#### [SOURCE RECORDS]
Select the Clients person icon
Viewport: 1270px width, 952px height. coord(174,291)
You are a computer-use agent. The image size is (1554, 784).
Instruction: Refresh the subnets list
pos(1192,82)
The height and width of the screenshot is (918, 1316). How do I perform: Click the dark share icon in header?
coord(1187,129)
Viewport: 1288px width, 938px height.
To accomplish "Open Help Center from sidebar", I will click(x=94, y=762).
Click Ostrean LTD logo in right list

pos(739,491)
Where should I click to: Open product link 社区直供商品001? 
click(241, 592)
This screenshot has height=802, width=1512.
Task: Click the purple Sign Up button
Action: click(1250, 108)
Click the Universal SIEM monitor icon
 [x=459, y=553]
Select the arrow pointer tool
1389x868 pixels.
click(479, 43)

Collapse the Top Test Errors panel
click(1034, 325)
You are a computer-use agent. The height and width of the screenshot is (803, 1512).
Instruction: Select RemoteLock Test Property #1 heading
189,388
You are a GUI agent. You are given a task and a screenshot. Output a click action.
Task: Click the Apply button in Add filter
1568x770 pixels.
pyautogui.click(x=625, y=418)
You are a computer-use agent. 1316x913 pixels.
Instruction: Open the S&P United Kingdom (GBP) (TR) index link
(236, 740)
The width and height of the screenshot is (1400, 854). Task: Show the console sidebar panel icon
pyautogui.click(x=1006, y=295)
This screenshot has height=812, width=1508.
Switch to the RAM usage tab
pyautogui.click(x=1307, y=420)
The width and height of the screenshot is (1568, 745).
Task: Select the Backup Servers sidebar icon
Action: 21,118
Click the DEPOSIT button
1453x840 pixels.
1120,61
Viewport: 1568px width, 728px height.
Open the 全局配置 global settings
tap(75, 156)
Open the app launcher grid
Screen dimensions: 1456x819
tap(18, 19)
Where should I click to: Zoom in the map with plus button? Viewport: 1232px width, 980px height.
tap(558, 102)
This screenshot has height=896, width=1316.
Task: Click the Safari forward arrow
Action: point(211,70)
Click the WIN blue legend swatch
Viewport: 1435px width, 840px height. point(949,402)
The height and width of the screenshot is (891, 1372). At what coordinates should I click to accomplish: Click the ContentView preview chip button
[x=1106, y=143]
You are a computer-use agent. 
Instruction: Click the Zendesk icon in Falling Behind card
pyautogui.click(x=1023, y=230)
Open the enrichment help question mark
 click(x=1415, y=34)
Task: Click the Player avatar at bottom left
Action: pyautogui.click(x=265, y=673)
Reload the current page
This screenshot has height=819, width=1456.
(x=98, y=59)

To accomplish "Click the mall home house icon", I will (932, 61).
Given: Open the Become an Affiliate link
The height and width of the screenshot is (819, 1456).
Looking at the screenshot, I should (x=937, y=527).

#### [TRY IT]
Find the word "will" in the entries above. Copy every line that has it.

#### [YOUR RESPONSE]
To accomplish "Open Help Center from sidebar", I will click(x=94, y=762).
To accomplish "Click the mall home house icon", I will (932, 61).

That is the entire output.